The over-ordering risk amplifies this. The data center buildout is a food fight. Purchasing managers are effectively told that cost is irrelevant — just secure the hardware, because a multi-hundred-million-dollar facility will not be delayed for want of memory. That urgency inflates current demand in a way that may not be sustainable, and it raises the question of whether the buildout is even happening faster than the power infrastructure required to run it.

The Macro Backdrop: Rates and Sticky Inflation

The risks weighing on this market are largely the same ones identifiable at the start of the year, and they have not eased. Inflation is running hotter than expected and is not coming down soon, with Brent and WTI crude both well above $100 a barrel and no resolution in sight to the conflict involving Iran. That keeps the central bank firmly on the sidelines; rate cuts are off the table for the foreseeable future.
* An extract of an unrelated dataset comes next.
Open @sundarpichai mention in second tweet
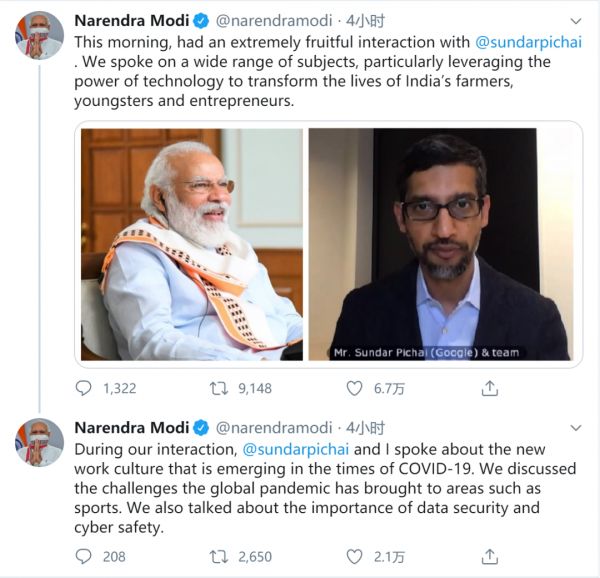 pos(296,450)
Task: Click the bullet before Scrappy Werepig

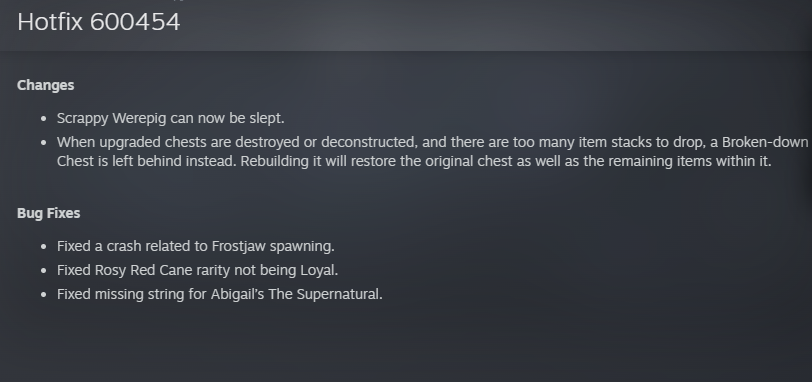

Interest rates themselves deserve close watching, even if they are not yet alarming. The 10-year yield sits around 4.66%, having touched roughly 4.69% intraday, and the 30-year is at its highest level since 2007. The threshold that matters is a 10-year approaching a 5% handle. At that point, long-duration, liability-matched investors — pension funds and insurance companies — would have real incentive to reallocate out of equities and into bonds. That rotation would, in turn, drain valuation support from growth stocks, whose long-duration cash flows are the most sensitive to higher discount rates.

A second, less-discussed pressure point sits offshore: Japanese government bonds. The Japanese 10-year is at its highest yield since 1997. Currency intervention by Japanese authorities appears short-lived — the yen is weakening again, and a move toward 160 may force renewed intervention — and it has not been enough to keep the bond market in check. Given Japan's debt-to-GDP burden, this is a genuine source of concern for global markets.

Where Value Actually Lives

Rotating into value is only useful if there are concrete places to put the money. Several stand out.

Financial services is becoming more attractive. The most undervalued large bank — though not necessarily the highest-quality one — offers compelling value at current prices, and an independent advisory platform with strong growth dynamics is among the best picks in the sector.

Real estate remains one of the more attractive corners of the market, with important caveats. East Coast urban office space, particularly in New York, faces a difficult path to refilling vacant floors and is best avoided. Urban office in Texas and Florida looks comparatively healthier. The safer way to own the sector, however, is through defensively positioned names — a diversified net-lease REIT and a healthcare-focused REIT both look undervalued today.

Consumer staples require careful separation of perception from price. The big-box defensive retailers have had great runs and benefit genuinely from a backdrop in which low- and middle-income households are under spending pressure and trading down from traditional grocers, lifting foot traffic, same-store sales, and margins. But valuation is the problem: the dominant discount retailer trades around 45 times this year's earnings estimate, and the warehouse club well over 50 times — richer than many of the AI names investors fret about. Both carry the lowest risk-adjusted rating, and both are worth steering clear of. The opportunity in defensives sits instead in food names, many of which look very cheap as the GLP-1 weight-loss-drug headwind appears to be fading. A leading global snack maker is a standout, with the best exposure to fast-growing emerging markets — roughly 45% of its top line — making it attractive on both valuation and dividend income.

The Takeaway

The throughline is discipline over momentum. A parabolic run in growth has erased the margin of safety that once made technology the obvious overweight, so the rational response is to take profits — especially in commodity hardware — and rotate into value, financials, defensive real estate, and cheap food names. The genuine AI leaders can still be held for their long growth trajectory, but everything around them should be judged against the same unsentimental question: does the long-term model still justify the price? Where it does not, the time to act is before the supply arrives, the rates rise, or the over-ordering reverses — not after.